## 练习说明:
请抄录下方 ResNeXt 模型摘录中的一段文字，从包含“group_width = cardinality”的词句起，到“self.bn2 = nn.BatchNorm2d(group_width)”止，一字不改。

## 原文摘录:
★ ★ ★ ★ ★ ★ ★
论文：《Aggregated Residual Transformations for Deep Neural Networks》

参考：经典分类CNN模型系列其八：ResNeXt

1、模型结构

 

2、模型代码
 

'''ResNeXt in PyTorch.
'''
import torch
import torch.nn as nn
import torch.nn.functional as F


class Block(nn.Module):
    '''Grouped convolution block.'''
    expansion = 2

    def __init__(self, in_planes, cardinality=32, bottleneck_width=4, stride=1):
        super(Block, self).__init__()
        group_width = cardinality * bottleneck_width
        self.conv1 = nn.Conv2d(in_planes, group_width, kernel_size=1, bias=False)
        self.bn1 = nn.BatchNorm2d(group_width)
        self.conv2 = nn.Conv2d(group_width, group_width, kernel_size=3, stride=stride, padding=1, groups=cardinality, bias=False)
        self.bn2 = nn.BatchNorm2d(group_width)
        self.conv3 = nn.Conv2d(group_width, self.expansion*group_width, kernel_size=1, bias=False)
        self.bn3 = nn.BatchNorm2d(self.expansion*group_width)

        self.shortcut = nn.Sequential()
★ ★ ★ ★ ★ ★ ★
## 所给材料:
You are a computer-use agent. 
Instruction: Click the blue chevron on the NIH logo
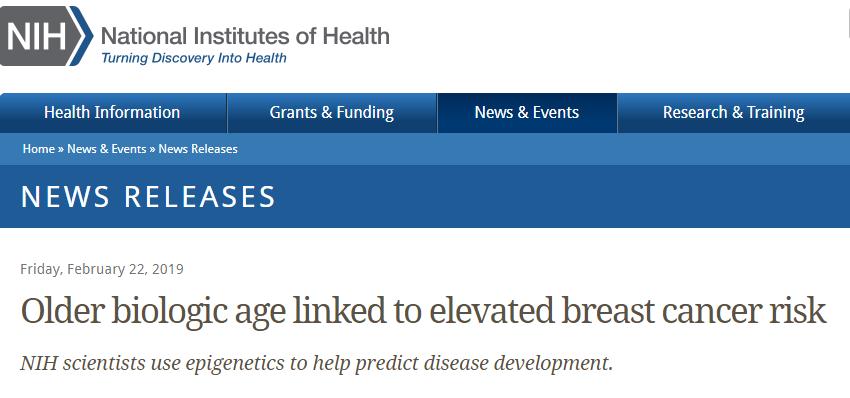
★ ★ ★ ★ ★ ★ ★
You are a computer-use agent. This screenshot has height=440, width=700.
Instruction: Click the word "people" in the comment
★ ★ ★ ★ ★ ★ ★
## 参考答案:
group_width = cardinality * bottleneck_width
        self.conv1 = nn.Conv2d(in_planes, group_width, kernel_size=1, bias=False)
        self.bn1 = nn.BatchNorm2d(group_width)
        self.conv2 = nn.Conv2d(group_width, group_width, kernel_size=3, stride=stride, padding=1, groups=cardinality, bias=False)
        self.bn2 = nn.BatchNorm2d(group_width)